EXERCISE DATA ::
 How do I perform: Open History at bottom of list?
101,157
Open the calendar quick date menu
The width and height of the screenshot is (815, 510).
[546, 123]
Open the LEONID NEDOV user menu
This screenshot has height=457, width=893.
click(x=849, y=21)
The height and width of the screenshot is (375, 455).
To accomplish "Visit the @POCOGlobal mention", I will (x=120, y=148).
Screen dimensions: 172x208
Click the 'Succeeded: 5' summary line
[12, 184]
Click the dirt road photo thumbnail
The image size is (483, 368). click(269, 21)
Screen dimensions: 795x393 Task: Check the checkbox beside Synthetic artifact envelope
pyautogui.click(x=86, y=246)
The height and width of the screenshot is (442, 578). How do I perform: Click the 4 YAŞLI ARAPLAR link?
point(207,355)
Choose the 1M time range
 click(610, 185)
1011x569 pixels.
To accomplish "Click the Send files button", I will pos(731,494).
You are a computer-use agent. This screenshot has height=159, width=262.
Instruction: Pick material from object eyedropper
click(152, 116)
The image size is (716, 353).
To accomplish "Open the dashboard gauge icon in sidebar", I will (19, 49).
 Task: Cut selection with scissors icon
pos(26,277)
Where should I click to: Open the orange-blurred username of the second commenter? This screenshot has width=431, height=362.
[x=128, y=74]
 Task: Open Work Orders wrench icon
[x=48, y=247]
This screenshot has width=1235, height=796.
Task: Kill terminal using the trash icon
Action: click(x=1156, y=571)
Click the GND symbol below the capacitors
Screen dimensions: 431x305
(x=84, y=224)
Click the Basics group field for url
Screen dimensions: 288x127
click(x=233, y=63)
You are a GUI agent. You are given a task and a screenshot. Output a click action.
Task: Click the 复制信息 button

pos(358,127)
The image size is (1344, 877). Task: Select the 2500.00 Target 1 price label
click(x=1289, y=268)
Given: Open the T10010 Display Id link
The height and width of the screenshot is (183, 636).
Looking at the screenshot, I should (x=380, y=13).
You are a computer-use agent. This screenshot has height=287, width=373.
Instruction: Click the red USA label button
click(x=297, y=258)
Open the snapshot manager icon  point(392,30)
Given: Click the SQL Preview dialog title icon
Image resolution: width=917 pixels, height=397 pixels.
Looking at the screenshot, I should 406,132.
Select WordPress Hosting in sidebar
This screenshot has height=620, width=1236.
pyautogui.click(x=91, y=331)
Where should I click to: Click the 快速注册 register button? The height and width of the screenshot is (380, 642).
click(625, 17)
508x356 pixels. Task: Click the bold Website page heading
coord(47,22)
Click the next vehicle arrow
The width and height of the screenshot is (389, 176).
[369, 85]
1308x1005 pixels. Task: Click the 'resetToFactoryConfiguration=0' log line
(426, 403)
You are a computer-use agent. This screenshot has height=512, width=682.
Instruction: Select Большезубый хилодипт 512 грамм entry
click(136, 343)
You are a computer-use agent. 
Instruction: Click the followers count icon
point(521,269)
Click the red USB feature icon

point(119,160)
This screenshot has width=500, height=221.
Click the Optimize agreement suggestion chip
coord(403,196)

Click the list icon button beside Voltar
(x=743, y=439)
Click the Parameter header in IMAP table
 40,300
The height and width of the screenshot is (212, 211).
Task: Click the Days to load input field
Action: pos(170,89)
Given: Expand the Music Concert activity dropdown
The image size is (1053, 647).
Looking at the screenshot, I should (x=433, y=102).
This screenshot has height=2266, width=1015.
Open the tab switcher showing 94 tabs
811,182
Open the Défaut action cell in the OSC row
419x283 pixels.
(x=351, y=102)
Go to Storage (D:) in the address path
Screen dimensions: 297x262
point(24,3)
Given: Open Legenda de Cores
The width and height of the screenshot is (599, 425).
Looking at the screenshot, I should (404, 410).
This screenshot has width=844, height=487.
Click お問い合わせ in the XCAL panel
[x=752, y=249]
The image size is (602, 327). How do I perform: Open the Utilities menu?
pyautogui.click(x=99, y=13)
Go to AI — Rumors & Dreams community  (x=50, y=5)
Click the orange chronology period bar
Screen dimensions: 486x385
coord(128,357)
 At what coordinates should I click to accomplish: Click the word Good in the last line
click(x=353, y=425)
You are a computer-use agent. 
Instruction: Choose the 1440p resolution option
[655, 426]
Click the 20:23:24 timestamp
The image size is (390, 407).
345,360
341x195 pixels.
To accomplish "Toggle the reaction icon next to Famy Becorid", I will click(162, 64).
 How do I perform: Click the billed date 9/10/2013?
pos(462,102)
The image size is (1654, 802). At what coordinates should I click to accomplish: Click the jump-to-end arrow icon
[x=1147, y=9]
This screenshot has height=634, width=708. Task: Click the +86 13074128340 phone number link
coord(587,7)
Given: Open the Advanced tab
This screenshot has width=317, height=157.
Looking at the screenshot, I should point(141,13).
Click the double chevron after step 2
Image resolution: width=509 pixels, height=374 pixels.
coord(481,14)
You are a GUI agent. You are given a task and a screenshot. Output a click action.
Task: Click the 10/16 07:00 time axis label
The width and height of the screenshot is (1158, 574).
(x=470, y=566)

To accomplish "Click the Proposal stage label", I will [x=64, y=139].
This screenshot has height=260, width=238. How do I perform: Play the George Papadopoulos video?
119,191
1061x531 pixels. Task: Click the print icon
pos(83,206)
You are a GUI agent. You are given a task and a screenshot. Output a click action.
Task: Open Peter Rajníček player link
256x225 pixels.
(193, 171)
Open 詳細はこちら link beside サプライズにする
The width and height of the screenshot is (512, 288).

TO DO ::
Give the count of lines in the listing that hold the word "computer", and nothing else.

RESULT FOR THIS EXERCISE ::
5